Requirement: Reproduce word for word the passage in the column about Threads below, from "I can be neutral" up to and including "fools and fascists.".

Reading text:
CSotD: Picking at Loose Threads

We’ll let Joy of Tech introduce today’s topic, which is about a new app that millions of people have signed up for and that nobody likes.

I can be neutral about Threads for the moment, since I’m a desktop guy and it’s only available for telephone people, and preferably those with Instagram accounts, which lets me off twice, but so far what I’ve heard is complaints because it shows you what its algorithms say you should see rather than what you want to see.

Which is odd, given the amount of data harvesting Joy of Tech cites them for. You’d think they’d at least know that what you want to see is what your friends have posted.

Jennifer Rubin points out that you can mute the people you don’t want to hear from, but I’ve already done that on Twitter, so I’m not sure how Threads is an improvement. Many of the complaints I see about Twitter could be solved by blocking fools and fascists.

At least it’s worked for me.

Apparently, though, Threads has a more dynamic system for detecting disinformation and hate-mongering, which, as Lisa Benson (Counterpoint) notes has rightwing knickers in a knot, appalled by the idea of a place people can come and have rational, fact-based conversations, given that lies about the Biden family have already been taken down.

They’re weeping over their First Amendment rights, another example of people who don’t understand that freedom of the press belongs to the people who own one.

And they’ve still got Twitter and Truth, after all.

Which ties into the recent injunction against the Biden administration contacting social media, which was presented as a remedy for their censorship of conservative views.

As Rob Rogers notes, it’s something of a coincidence that attempting to contain disinformation seems to become attempting to contain Republican talking points.

I don’t think, “Perhaps if you lied less” is a practical response to the controversy. One potential answer might be to point out the similar pushback against RFK Jr’s flowing font of nonsense, except that, rather then link him to his progressive family, the rightwing is embracing him as one of their own.

I suppose if Bernie or AOC would post some hateful lies, we could demonstrate a balance, but the worst of their statements seem to be a case of strained logic and partisan overreaching, which is exactly what people should be debating on social media (and elsewhere).

But I digress. Well, to some extent.

As Dr. MacLeod points out, either we’re not thinking logically or there’s no escape, which may be a distinction without a difference.

Tim Miller points out the personal side of people trying to escape Emo without simply blocking him. But while Miller pointed this out on Twitter, he was already saying it on Threads, so if there is an element of going over to the Other Dark Side, he’s there.

Which leads to our

Juxtaposition of the Day

(David Simonds)

(Dave Granlund)

People are enjoying the confrontation between two obnoxious billionaires. Simonds suggests mutual destruction within the social media world, which goes along with the general sense that Twitter is self-destructing while Threads isn’t really the answer.

My opinion being that listening to the “general sense” sparks self-fulfilling prophecies, and that our fascinations have more to do with gossip and peer pressure than with actual analysis of anything.

Data excerpts:
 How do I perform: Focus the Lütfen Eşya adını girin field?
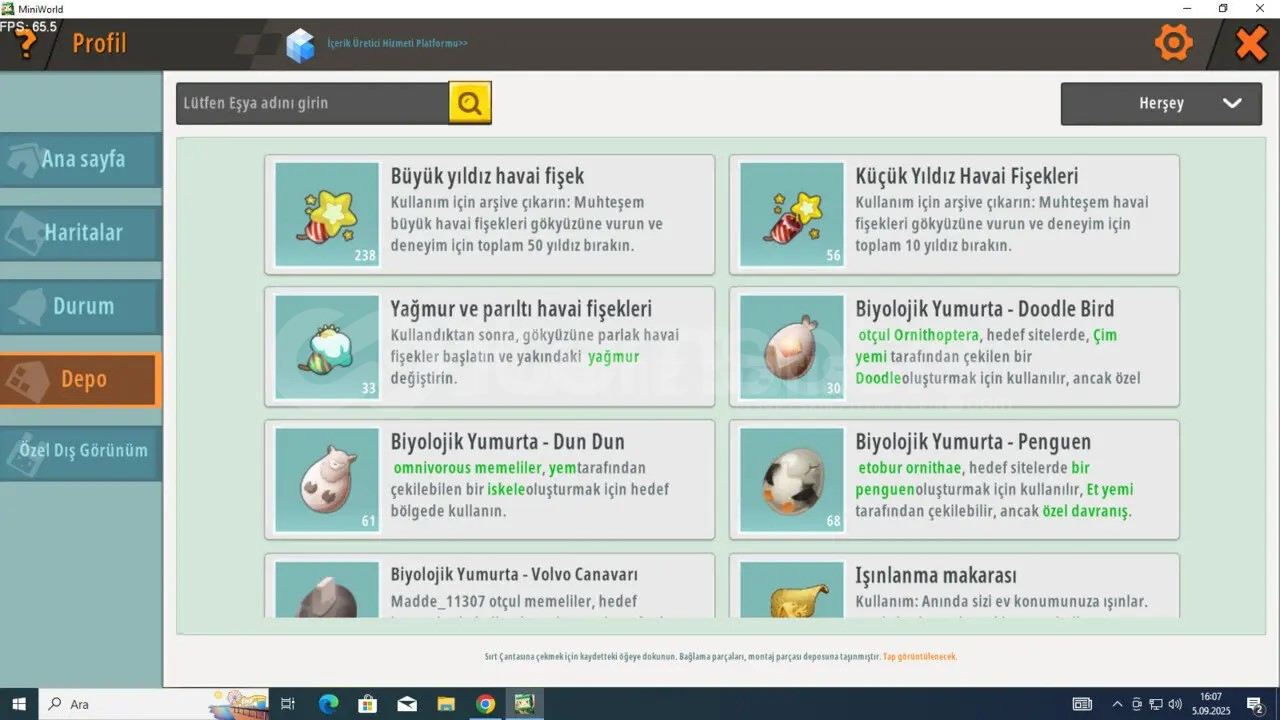click(x=312, y=103)
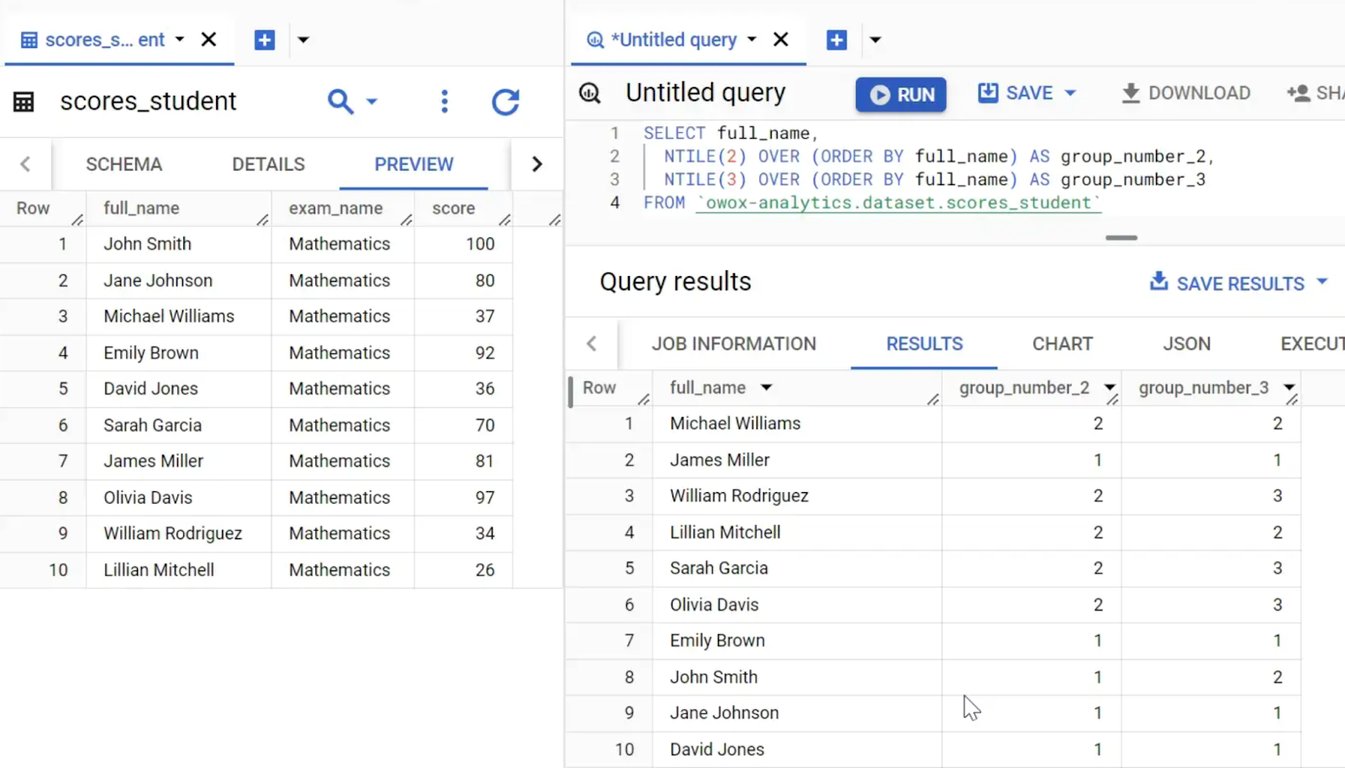Screen dimensions: 1345x768
Task: Click the magnifier query icon beside scores_student
Action: 341,101
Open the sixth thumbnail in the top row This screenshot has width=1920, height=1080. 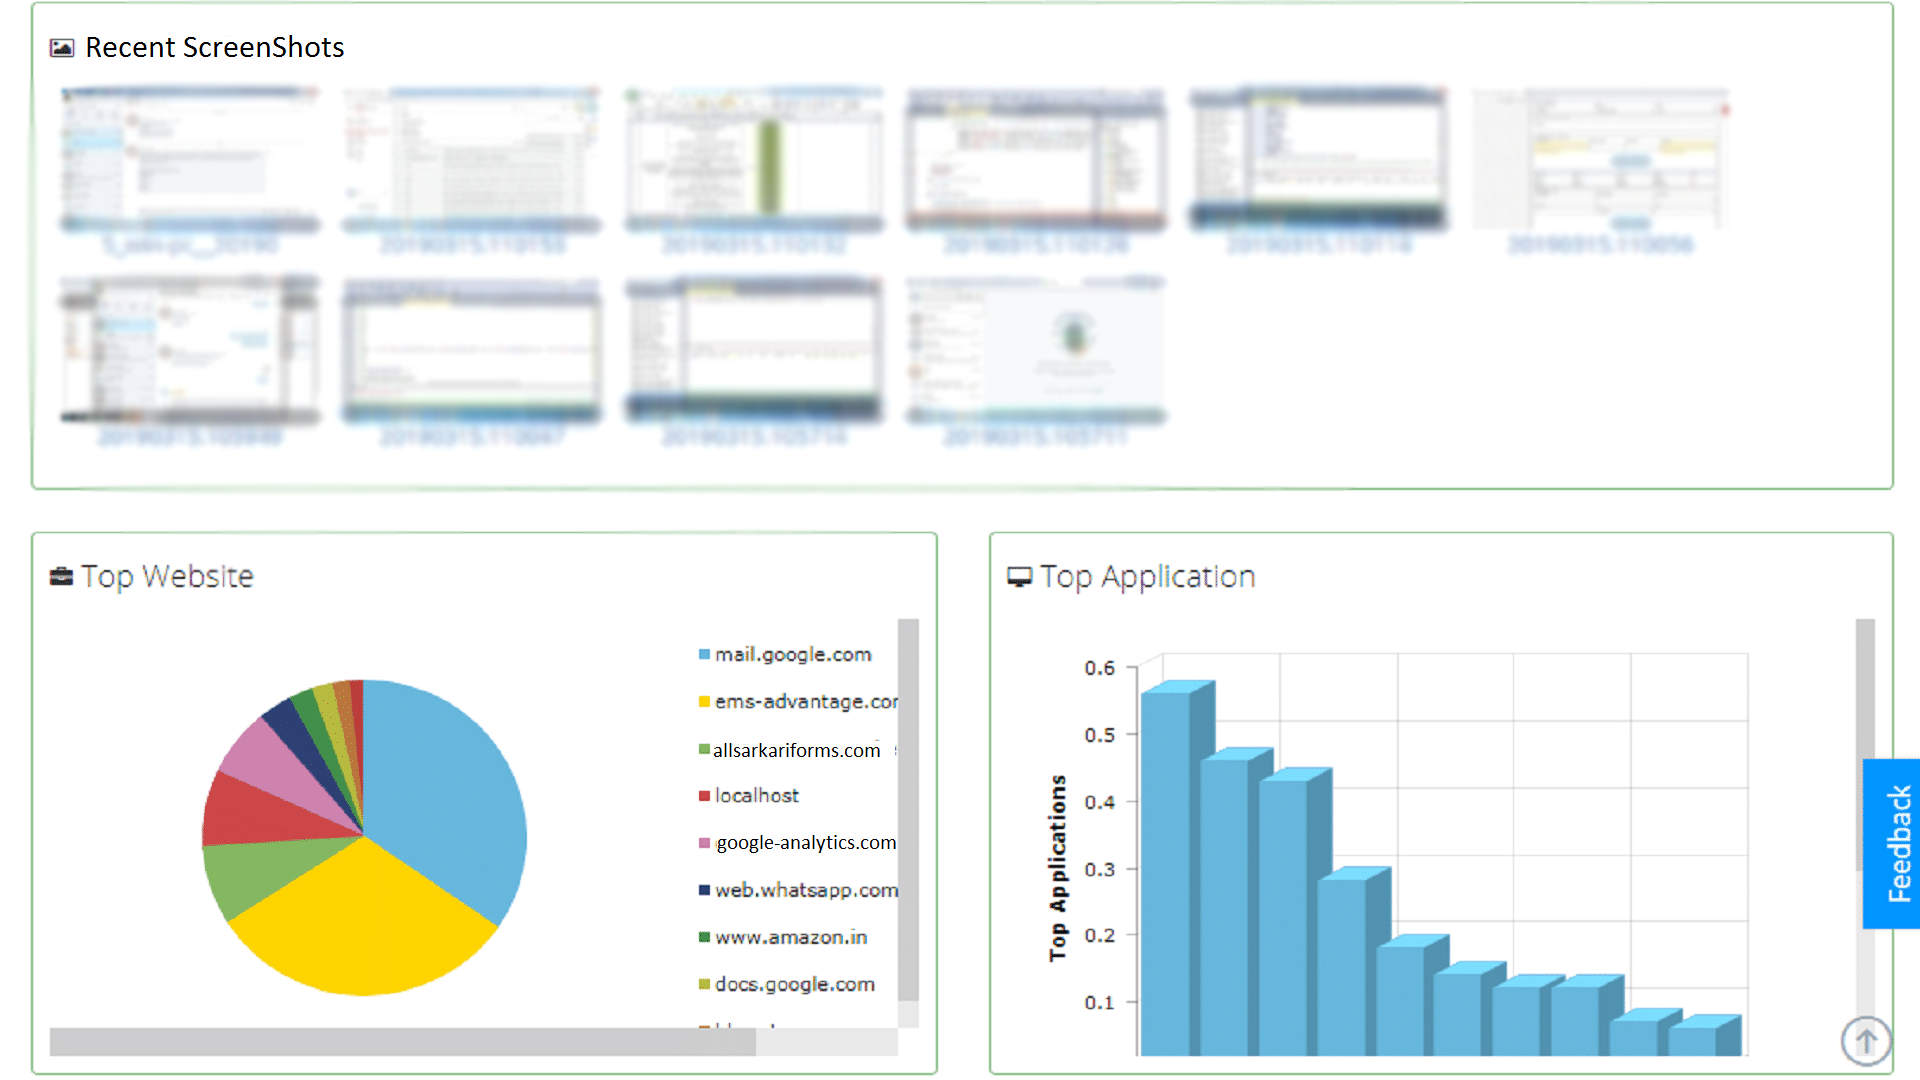tap(1600, 160)
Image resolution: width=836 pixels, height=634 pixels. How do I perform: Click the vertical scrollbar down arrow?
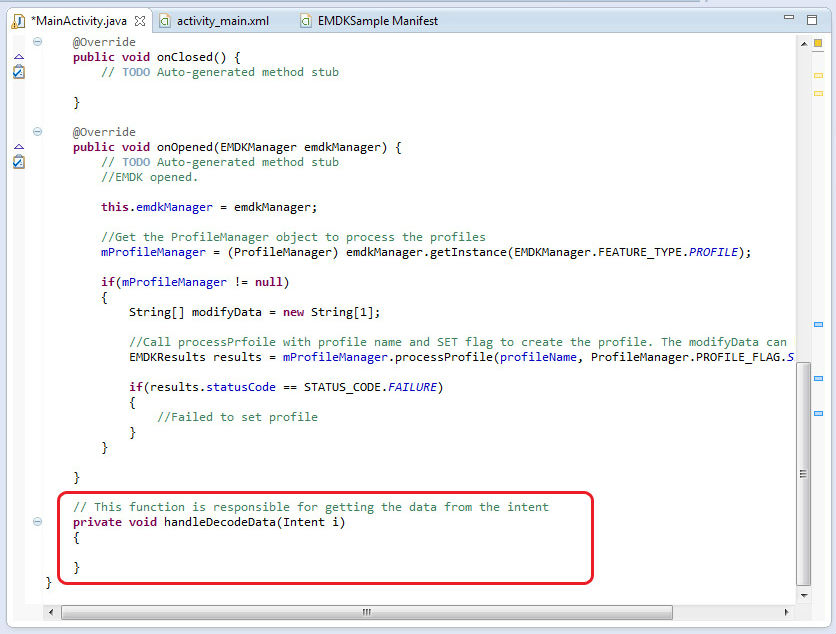pos(803,593)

Solution for this task:
I can be neutral about Threads for the moment, since I’m a desktop guy and it’s only available for telephone people, and preferably those with Instagram accounts, which lets me off twice, but so far what I’ve heard is complaints because it shows you what its algorithms say you should see rather than what you want to see.

Which is odd, given the amount of data harvesting Joy of Tech cites them for. You’d think they’d at least know that what you want to see is what your friends have posted.

Jennifer Rubin points out that you can mute the people you don’t want to hear from, but I’ve already done that on Twitter, so I’m not sure how Threads is an improvement. Many of the complaints I see about Twitter could be solved by blocking fools and fascists.